DATA:
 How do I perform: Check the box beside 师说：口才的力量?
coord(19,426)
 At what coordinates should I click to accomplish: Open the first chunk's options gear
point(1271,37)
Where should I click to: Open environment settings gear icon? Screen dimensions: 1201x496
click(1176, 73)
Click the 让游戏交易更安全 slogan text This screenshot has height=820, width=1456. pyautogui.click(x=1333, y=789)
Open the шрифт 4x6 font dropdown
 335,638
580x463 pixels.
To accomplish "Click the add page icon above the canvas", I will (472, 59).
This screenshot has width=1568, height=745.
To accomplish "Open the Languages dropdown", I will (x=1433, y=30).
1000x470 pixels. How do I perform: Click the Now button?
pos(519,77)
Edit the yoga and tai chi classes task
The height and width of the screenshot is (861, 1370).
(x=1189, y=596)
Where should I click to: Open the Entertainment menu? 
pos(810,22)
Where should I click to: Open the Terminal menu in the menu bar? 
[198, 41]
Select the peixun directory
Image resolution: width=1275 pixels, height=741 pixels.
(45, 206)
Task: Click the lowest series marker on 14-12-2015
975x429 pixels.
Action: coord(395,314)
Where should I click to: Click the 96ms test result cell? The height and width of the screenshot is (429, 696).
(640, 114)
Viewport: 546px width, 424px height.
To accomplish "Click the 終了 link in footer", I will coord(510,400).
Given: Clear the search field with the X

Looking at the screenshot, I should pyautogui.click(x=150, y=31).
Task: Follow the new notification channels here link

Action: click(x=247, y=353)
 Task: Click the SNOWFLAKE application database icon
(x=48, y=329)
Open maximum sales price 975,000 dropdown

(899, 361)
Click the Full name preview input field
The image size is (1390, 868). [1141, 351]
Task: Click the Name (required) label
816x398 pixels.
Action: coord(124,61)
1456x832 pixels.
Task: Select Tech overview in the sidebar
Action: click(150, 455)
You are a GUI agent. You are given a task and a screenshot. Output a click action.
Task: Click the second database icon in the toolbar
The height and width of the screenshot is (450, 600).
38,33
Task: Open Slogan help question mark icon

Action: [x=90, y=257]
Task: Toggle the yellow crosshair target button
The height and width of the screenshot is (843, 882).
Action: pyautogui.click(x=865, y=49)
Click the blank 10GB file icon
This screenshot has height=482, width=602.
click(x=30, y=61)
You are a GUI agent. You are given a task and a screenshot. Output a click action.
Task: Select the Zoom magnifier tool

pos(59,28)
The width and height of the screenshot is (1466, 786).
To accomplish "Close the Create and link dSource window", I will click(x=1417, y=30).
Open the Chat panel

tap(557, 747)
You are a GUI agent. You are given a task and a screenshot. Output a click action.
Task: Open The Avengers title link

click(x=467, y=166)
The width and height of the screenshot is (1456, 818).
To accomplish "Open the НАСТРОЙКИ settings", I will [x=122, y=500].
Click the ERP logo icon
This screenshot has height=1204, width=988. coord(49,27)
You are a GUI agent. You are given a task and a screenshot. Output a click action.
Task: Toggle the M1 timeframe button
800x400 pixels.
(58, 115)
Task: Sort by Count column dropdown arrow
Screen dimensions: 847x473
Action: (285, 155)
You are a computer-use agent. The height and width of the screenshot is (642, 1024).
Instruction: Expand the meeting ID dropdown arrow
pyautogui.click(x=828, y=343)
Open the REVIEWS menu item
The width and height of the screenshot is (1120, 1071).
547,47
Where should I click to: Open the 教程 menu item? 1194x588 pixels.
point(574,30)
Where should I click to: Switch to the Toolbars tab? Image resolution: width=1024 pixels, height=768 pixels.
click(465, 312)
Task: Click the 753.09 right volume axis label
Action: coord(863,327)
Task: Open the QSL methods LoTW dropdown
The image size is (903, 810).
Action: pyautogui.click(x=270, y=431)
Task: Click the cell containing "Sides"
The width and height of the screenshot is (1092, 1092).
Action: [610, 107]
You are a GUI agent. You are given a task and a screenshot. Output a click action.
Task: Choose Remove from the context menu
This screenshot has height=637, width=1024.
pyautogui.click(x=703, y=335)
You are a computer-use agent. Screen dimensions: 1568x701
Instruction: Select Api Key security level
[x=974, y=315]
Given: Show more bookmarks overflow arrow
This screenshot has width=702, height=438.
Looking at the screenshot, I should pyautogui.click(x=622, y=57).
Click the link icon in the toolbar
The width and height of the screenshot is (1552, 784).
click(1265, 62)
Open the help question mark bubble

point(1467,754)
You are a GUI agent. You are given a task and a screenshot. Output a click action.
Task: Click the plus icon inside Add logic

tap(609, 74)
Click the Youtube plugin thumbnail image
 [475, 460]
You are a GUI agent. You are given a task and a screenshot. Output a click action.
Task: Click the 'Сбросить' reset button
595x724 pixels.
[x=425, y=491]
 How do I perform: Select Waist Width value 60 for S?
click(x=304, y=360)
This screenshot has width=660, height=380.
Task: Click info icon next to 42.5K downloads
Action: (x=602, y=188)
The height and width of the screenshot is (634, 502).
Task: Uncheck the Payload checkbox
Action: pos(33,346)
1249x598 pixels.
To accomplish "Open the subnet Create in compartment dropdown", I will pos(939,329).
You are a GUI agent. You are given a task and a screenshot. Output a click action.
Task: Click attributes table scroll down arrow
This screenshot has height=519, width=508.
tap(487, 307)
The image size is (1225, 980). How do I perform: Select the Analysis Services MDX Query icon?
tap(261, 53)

WHAT YOU NEED TO DO:
Your answer should be each line of the data that contains the word "Toggle", copied as it stands.

THE COMPLETED TASK:
Task: Toggle the yellow crosshair target button
Task: Toggle the M1 timeframe button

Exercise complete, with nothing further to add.